– Несмотря на предложенную цену, большинство отказались, хотя их задача – просто вертеть руль. Под прикрытием Дохлера, не участвуя в стычках. Согласились только вот эти. Взяли их, так как те, с кем мы постоянно работали, сейчас на Руси. Я, кстати, тоже про этот замес не знал. Не было меня в Остроге, по делам на северо-восток мотался. Теперь ты. Реальная цена, сам понимаешь, не тысяча двести, а за сколько ты их сможешь продать. От трехсот двадцати минимум до пятисот. При этом ты будешь рисковать сегодня, и рисковать очень и очень сильно, безопасность твою никто не гарантирует. Соваться везде, где нужно. Грузить, разгружать и прочее, прочее, прочее. До самого Острога. И тебя взяли как бойца, поэтому хочется – не хочется, но командир сказал – выполняешь все точно и в срок. Зарплату, конечно, Гранит положил конскую, сэкономил, но опять же, какой ты из себя воин – никто не знает, репутация нулевая. Проявишь себя хорошо, скорее всего, премию получишь, насчет этого командир никогда не жмется. Ну, и еще скажу, чтобы ты не думал, что с чего тебе кисельные берега и молочные реки нарисовали, те же Пупсики требовали по черной жемчужине, при этом здесь на край Пекла они бы и за две не сунулись. А за три они там на хрен не нужны! Не стоит того овчинка. В итоге на всю их банду сошлись на двух.
– Ясно. – Сейчас я сам подошел к командиру, решив ковать железо, пока горячо: – Гранит, пара минут есть?
– Говори!
– По трофеям, если будут, как распределение происходит?
– Слышь, свежак, тебе палец в рот не клади, по самые локти руки откусишь, – усмехнулся Москвич, Каштан что-то хотел сказать, судя по морде, донельзя ехидное, но, подумав, промолчал, а наш шеф устало посмотрел на меня:
– Что сам накрошишь, то твое. В спорных случаях вон Третьяк – третейский судья, так как Дар у него имеется соответствующий, если вдвоем-втроем отметитесь, то на всех вас и раскидаются.
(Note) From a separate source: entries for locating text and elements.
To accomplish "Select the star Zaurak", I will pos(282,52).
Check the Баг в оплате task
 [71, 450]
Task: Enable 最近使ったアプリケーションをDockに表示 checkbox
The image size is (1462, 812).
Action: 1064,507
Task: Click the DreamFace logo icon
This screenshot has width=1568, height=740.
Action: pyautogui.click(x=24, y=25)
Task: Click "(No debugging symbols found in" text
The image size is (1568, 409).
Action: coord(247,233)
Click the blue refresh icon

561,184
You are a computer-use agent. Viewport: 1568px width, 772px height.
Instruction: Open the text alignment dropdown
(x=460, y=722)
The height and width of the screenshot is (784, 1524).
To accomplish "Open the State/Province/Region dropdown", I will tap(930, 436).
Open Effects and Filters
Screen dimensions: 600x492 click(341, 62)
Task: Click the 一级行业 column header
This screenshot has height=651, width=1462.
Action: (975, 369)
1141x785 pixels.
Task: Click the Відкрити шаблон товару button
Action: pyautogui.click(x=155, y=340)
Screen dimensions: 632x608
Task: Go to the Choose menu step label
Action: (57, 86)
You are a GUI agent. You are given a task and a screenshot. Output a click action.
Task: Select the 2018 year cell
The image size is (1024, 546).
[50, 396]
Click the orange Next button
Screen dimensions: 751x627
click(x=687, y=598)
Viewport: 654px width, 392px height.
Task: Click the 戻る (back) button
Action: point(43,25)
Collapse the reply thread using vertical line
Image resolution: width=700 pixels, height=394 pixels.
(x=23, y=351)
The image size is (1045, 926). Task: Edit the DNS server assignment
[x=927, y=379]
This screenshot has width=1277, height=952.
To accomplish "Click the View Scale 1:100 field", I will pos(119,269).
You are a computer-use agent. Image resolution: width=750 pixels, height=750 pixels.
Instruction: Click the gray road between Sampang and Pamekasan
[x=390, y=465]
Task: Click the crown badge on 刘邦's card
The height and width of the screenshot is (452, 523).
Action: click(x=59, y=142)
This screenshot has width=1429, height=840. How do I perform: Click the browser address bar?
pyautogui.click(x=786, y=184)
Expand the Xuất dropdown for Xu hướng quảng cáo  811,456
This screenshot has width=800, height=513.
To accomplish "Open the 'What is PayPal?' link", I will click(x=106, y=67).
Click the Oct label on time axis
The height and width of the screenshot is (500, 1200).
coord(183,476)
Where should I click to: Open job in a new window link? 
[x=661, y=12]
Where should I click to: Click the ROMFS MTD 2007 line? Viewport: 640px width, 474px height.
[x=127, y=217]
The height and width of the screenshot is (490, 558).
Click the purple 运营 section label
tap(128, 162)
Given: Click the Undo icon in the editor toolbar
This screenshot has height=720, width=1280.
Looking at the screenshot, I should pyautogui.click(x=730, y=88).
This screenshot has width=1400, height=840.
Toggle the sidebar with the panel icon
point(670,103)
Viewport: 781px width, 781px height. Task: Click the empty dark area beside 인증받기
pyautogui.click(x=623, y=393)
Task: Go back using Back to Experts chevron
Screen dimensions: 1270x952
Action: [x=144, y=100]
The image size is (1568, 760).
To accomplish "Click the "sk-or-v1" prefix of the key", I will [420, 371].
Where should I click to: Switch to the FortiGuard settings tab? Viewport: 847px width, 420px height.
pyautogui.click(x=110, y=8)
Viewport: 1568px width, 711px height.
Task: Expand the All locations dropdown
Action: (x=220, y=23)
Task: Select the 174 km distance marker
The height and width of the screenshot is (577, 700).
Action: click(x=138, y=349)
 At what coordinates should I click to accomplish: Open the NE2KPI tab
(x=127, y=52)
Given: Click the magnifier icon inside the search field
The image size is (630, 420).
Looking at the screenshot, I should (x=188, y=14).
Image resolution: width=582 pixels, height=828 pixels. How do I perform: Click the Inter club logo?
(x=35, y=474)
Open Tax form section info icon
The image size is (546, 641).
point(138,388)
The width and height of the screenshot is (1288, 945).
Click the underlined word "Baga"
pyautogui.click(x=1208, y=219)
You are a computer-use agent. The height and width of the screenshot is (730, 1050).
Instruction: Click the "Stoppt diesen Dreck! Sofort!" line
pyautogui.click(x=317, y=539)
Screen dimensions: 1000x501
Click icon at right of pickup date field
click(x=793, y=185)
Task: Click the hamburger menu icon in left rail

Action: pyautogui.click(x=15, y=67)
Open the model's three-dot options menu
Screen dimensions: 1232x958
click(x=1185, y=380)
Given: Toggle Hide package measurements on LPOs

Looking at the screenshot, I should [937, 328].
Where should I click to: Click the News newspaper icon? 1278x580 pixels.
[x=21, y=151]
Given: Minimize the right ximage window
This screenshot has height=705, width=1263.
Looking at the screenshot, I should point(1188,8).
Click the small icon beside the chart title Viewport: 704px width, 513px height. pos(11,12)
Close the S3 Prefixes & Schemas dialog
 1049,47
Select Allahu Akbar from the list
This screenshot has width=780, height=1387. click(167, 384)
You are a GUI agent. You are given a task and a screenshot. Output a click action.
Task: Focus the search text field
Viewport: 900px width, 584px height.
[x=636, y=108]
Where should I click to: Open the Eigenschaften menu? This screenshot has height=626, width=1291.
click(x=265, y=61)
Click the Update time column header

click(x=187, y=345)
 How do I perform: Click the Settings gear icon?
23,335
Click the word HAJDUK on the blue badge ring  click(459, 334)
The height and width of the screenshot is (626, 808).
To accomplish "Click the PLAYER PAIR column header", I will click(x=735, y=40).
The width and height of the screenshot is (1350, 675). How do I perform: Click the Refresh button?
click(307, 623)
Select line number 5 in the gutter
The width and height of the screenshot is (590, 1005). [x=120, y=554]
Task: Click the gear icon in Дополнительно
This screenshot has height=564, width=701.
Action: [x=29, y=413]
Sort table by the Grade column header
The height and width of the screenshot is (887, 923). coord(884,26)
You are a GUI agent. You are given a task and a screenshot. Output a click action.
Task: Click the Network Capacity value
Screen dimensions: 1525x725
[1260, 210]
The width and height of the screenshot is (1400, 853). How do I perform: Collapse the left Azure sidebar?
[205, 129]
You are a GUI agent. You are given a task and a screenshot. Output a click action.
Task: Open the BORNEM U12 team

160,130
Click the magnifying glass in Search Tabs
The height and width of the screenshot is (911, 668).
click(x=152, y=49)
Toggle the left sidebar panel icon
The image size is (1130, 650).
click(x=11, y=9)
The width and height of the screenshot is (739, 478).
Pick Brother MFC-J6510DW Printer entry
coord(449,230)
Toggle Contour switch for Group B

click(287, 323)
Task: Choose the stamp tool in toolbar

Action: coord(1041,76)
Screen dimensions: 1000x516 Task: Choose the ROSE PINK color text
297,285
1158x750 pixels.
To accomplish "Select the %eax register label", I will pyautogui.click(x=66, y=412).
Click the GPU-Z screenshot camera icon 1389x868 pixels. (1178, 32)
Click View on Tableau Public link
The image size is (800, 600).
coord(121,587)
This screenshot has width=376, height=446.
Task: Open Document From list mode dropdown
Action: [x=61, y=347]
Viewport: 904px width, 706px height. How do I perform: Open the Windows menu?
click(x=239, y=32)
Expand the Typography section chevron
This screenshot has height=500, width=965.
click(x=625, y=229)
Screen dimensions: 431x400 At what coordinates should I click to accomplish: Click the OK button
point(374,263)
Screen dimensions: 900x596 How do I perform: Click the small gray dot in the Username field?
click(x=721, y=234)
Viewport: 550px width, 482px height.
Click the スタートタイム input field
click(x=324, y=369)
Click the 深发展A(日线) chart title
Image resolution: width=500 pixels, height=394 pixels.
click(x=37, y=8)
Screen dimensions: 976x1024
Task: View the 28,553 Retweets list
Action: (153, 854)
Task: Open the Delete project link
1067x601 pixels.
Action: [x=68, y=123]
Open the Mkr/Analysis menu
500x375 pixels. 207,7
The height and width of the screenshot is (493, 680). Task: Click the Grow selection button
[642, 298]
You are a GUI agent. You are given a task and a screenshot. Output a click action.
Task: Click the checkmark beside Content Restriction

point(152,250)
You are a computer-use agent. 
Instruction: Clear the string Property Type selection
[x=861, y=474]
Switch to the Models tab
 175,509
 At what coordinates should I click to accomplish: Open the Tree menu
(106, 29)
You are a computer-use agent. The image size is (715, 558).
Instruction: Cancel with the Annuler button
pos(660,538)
Теперь все?
– Да. – Я хотел уйти, но Гранит продолжил:
– Но в целом не знаю, что тебе там Третьяк напел, раз у тебя такие мысли возникли. И что ты там себе надумал. Наша задача – не воевать. Мы не крестоносцы, мать его так! Наше дело – тихо взяли, что нам нужно, так же тихо ушли. Без лишней пальбы, суеты и прочего дерьма. Так что битв за Москву не предвидится. Например, в прошлый рейд ни одного патрона не потратили.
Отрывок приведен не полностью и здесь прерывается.